Supplied data:
################

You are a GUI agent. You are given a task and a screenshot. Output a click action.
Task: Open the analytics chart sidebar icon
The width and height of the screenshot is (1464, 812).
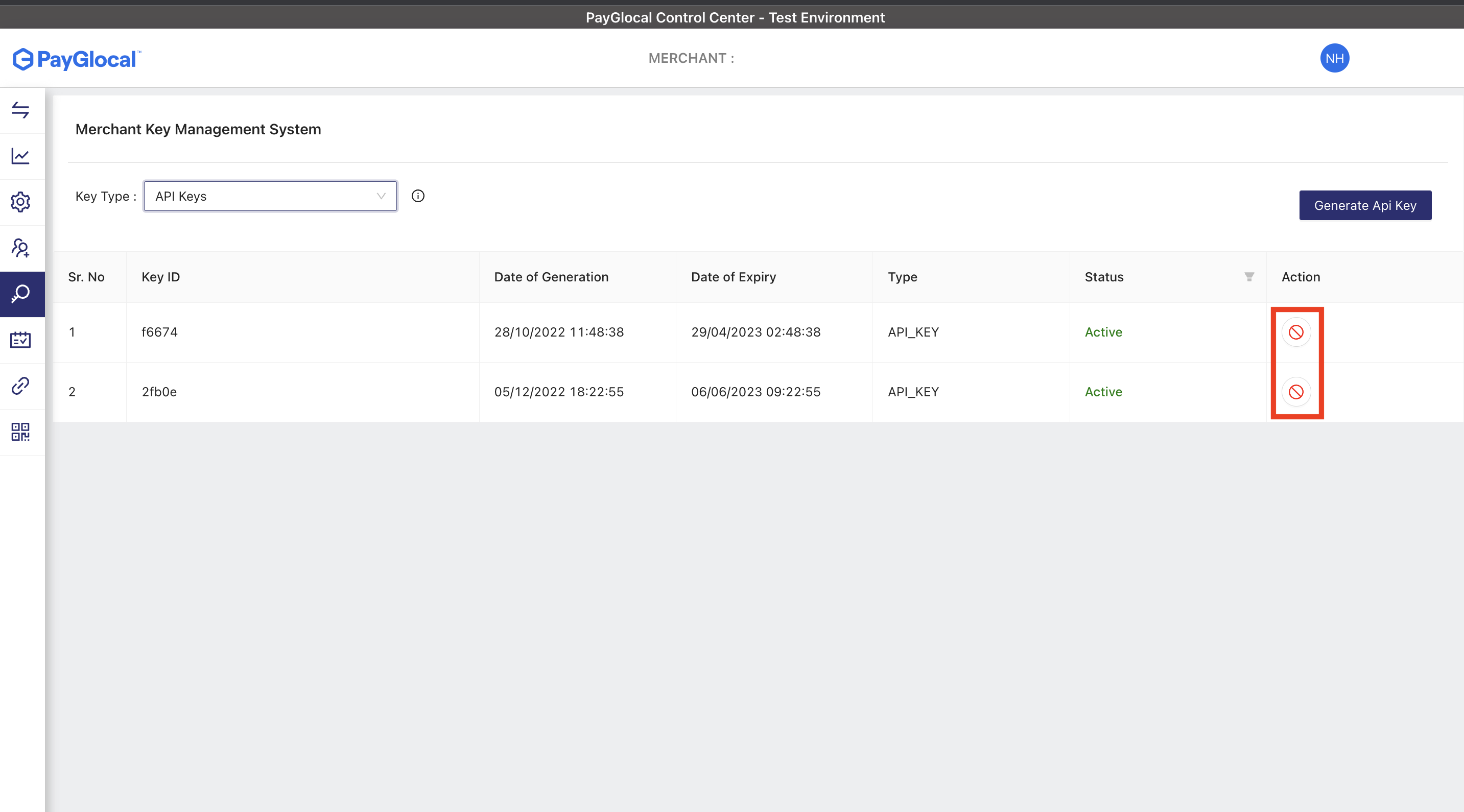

################

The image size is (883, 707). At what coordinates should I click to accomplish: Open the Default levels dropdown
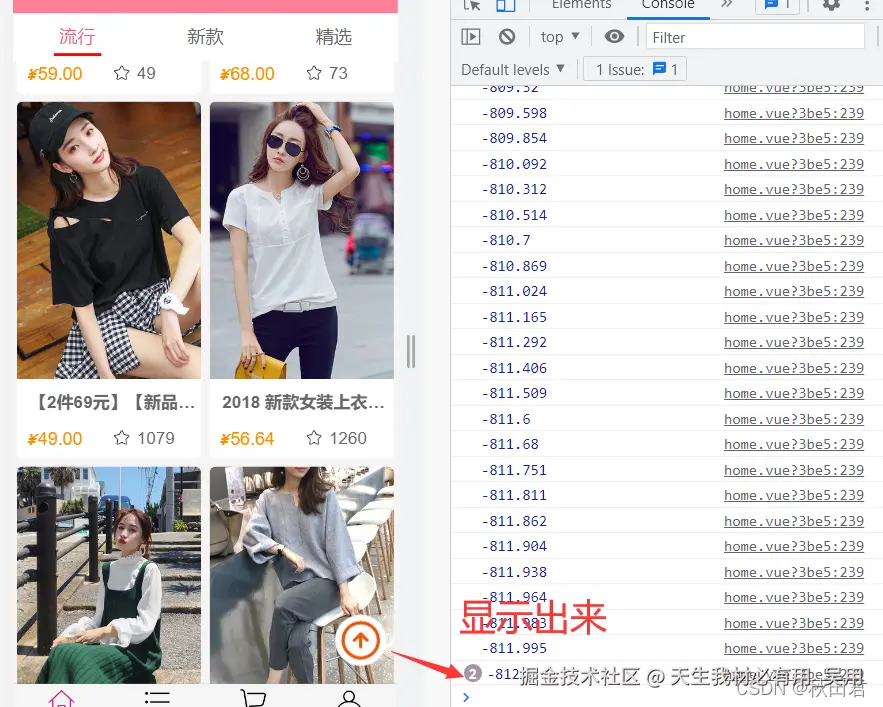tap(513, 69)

################

Problem details: Can you format the lines of the entries starting with the line containing "The image size" and going on through the line containing "tap(513, 69)", both included, as a JSON list of strings with one string per line and blank lines omitted? Leave the pictures out of the answer.

Written response:
[
  "The image size is (883, 707). At what coordinates should I click to accomplish: Open the Default levels dropdown",
  "tap(513, 69)"
]